__PROBLEM TO WORK ON__:
Repeat the stretch of records below verbatim, from the line that contains "Expand the Сравнить сегменты dropdown" through the line that contains "tap(462, 87)", with both of those lines included.

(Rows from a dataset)

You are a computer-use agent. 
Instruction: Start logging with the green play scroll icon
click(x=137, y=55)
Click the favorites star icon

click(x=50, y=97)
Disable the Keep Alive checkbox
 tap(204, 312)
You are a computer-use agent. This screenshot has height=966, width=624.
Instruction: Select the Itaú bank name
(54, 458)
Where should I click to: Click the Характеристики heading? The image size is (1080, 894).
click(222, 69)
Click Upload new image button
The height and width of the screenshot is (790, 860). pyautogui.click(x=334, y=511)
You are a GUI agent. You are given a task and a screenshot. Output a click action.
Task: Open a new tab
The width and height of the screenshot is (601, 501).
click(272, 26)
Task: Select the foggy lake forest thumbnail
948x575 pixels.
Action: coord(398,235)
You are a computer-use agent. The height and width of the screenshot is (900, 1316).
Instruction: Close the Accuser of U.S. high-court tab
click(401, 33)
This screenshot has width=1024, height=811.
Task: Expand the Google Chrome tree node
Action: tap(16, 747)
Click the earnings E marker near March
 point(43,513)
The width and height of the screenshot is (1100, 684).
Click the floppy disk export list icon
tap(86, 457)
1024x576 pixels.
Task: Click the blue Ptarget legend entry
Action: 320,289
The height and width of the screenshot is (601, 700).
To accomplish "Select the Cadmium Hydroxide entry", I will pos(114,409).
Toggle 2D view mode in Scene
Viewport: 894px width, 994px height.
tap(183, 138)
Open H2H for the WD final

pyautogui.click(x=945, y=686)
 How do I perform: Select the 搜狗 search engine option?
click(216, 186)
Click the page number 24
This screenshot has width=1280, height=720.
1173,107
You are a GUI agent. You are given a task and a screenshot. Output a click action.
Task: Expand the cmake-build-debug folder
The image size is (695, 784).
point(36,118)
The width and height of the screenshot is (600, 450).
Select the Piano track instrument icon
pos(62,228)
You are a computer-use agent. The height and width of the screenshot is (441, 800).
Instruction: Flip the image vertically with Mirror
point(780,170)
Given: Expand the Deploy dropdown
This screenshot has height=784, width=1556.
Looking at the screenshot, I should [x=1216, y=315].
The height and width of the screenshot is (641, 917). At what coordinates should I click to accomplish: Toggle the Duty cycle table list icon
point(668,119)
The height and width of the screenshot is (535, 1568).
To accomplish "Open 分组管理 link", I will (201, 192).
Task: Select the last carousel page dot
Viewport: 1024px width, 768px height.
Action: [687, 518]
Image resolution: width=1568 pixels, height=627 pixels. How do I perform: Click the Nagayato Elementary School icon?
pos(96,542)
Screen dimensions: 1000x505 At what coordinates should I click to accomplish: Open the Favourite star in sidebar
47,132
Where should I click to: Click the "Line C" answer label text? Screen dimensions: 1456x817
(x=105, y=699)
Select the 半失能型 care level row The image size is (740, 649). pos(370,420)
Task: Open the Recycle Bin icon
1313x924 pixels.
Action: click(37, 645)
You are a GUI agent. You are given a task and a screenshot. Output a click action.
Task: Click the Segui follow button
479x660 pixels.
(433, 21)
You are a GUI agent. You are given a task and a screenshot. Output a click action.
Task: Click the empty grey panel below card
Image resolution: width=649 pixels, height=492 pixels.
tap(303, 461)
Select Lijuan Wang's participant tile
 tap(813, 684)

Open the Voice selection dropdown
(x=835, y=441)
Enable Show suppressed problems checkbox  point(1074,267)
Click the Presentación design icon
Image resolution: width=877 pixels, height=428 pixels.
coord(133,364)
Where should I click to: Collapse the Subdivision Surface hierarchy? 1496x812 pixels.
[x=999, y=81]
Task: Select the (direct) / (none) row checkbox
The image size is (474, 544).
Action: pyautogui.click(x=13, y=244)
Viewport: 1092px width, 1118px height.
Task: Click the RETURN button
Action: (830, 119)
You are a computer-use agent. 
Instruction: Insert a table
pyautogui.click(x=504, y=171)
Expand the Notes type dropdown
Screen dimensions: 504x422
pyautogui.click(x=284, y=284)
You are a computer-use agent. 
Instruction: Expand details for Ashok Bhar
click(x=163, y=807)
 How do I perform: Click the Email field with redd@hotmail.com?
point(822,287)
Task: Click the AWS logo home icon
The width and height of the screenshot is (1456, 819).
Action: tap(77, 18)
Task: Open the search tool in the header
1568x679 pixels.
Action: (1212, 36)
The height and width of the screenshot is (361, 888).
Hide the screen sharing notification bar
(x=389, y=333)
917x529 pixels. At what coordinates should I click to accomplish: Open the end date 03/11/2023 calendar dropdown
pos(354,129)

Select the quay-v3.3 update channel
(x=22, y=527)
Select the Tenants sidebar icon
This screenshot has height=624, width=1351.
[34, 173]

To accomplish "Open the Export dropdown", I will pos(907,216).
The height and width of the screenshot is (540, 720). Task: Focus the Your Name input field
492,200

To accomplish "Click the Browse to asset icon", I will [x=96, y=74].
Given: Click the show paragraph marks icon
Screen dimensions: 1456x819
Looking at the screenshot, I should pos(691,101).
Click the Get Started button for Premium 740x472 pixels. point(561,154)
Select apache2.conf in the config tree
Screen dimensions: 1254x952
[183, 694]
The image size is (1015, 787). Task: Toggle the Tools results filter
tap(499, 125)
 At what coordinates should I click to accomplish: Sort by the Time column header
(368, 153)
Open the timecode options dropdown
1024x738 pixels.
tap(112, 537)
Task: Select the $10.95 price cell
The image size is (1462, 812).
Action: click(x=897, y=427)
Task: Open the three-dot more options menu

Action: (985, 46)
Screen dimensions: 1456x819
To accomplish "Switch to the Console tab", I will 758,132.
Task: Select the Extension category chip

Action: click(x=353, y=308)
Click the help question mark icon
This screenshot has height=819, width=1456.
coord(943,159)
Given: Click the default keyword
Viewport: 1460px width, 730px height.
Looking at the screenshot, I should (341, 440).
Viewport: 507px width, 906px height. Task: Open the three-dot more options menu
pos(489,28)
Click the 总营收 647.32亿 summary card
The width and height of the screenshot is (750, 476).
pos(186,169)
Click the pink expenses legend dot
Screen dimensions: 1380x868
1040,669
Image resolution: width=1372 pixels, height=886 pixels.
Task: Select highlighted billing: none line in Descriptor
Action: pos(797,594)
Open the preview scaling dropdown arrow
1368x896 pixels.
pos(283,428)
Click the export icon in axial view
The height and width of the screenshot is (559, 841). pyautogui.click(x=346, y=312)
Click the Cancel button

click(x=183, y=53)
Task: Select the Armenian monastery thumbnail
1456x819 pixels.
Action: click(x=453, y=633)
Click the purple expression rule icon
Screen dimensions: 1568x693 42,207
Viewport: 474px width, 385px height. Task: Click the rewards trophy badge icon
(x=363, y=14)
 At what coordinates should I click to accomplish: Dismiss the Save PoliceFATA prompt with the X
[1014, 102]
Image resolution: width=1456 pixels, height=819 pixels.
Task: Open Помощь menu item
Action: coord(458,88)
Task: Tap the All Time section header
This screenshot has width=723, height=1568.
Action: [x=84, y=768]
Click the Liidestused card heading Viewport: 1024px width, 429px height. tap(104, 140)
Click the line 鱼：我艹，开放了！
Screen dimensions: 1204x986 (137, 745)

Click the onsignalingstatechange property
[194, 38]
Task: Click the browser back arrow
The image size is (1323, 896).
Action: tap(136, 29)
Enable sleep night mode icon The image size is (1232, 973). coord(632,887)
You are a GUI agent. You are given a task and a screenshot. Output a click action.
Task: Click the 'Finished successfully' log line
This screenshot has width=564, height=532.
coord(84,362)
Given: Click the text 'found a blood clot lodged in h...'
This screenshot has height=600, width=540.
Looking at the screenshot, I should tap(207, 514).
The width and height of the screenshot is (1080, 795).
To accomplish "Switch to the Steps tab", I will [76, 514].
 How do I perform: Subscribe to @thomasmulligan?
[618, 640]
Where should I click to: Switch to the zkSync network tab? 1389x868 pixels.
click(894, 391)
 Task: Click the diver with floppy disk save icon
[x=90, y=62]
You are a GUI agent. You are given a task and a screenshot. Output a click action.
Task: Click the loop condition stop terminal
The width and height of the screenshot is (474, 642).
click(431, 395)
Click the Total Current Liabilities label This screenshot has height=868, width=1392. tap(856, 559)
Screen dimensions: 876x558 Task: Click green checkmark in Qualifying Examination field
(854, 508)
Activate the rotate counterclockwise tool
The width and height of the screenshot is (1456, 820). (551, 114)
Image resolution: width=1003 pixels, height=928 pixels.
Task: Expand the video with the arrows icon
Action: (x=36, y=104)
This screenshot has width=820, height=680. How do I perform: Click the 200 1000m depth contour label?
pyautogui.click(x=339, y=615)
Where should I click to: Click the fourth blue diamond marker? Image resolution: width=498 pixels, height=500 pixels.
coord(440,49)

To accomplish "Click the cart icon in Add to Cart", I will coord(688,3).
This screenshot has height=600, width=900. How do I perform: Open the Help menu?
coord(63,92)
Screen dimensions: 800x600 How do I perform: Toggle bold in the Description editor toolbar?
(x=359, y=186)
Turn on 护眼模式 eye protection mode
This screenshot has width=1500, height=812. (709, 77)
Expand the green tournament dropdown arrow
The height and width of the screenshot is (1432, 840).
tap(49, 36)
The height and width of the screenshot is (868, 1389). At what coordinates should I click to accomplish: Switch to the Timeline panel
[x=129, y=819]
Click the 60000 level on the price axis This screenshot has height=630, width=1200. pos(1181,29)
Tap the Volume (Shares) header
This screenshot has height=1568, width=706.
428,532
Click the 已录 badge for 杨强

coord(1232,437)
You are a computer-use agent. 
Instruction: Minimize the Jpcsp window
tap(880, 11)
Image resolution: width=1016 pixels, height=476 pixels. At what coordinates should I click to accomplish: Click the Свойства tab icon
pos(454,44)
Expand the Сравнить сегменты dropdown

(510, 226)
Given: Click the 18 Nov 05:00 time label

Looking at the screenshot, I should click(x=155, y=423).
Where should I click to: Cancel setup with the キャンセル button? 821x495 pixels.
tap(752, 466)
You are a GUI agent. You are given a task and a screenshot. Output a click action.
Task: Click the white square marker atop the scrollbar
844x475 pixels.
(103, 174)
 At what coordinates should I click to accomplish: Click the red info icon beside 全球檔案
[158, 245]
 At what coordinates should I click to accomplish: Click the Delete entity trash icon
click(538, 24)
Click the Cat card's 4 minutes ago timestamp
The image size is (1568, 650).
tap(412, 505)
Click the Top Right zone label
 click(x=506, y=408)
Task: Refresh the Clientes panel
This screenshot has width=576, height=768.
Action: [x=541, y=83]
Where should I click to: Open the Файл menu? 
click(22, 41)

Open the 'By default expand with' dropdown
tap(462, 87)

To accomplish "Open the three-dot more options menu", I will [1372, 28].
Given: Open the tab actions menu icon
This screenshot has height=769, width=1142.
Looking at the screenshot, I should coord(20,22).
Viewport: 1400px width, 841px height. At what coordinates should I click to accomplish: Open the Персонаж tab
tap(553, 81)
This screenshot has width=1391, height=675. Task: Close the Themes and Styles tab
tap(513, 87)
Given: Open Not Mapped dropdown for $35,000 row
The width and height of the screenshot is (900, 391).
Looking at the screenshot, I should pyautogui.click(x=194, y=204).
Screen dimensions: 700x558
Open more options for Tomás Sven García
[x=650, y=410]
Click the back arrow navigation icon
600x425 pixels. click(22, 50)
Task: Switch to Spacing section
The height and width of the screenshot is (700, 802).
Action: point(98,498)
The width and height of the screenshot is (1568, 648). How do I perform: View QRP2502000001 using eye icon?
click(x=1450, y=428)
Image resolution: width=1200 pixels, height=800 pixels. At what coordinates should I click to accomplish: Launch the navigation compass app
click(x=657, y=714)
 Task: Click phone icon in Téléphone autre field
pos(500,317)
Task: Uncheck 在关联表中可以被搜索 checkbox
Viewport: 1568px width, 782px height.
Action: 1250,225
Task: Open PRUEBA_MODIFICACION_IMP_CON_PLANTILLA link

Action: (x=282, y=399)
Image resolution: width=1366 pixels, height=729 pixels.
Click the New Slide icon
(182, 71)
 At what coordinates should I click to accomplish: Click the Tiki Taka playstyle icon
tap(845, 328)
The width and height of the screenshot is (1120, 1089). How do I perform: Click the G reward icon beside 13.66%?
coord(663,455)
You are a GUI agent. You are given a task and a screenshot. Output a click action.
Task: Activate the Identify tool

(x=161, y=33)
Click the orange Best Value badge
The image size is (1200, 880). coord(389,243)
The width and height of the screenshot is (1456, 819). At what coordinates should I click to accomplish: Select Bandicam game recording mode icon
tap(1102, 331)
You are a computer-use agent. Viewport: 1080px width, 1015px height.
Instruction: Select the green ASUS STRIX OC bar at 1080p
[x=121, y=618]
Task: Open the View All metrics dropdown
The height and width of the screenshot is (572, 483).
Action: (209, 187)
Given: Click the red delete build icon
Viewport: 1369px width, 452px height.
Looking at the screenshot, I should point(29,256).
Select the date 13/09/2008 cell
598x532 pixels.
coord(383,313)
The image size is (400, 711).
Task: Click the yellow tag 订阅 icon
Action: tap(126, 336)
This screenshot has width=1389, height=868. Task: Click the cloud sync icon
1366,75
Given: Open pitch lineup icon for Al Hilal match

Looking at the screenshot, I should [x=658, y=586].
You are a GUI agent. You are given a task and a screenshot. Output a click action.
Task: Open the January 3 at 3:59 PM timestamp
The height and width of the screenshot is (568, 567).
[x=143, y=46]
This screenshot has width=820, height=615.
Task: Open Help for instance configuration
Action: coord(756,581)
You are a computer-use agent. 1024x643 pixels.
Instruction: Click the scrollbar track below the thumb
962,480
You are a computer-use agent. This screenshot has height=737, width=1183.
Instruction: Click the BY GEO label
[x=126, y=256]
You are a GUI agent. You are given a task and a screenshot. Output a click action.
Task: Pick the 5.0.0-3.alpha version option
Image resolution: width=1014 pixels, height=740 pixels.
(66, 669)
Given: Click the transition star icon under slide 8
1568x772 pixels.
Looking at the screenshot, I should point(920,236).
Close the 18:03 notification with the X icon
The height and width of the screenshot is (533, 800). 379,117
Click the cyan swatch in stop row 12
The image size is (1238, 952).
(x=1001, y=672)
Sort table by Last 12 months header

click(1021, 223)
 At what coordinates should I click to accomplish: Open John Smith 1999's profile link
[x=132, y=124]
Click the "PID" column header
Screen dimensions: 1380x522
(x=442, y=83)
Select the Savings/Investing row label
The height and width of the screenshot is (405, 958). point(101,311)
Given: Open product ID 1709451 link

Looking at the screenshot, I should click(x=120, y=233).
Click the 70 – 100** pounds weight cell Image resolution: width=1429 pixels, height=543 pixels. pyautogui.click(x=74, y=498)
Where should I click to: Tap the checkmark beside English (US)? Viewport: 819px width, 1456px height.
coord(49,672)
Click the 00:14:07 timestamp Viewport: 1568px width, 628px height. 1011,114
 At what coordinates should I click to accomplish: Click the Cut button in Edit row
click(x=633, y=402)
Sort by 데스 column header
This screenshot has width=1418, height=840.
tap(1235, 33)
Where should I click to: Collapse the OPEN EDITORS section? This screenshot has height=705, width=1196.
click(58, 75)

__FINAL ANSWER__:
Expand the Сравнить сегменты dropdown

(510, 226)
Given: Click the 18 Nov 05:00 time label

Looking at the screenshot, I should click(x=155, y=423).
Where should I click to: Cancel setup with the キャンセル button? 821x495 pixels.
tap(752, 466)
You are a GUI agent. You are given a task and a screenshot. Output a click action.
Task: Click the white square marker atop the scrollbar
844x475 pixels.
(103, 174)
 At what coordinates should I click to accomplish: Click the red info icon beside 全球檔案
[158, 245]
 At what coordinates should I click to accomplish: Click the Delete entity trash icon
click(538, 24)
Click the Cat card's 4 minutes ago timestamp
The image size is (1568, 650).
tap(412, 505)
Click the Top Right zone label
 click(x=506, y=408)
Task: Refresh the Clientes panel
This screenshot has width=576, height=768.
Action: [x=541, y=83]
Where should I click to: Open the Файл menu? 
click(22, 41)

Open the 'By default expand with' dropdown
tap(462, 87)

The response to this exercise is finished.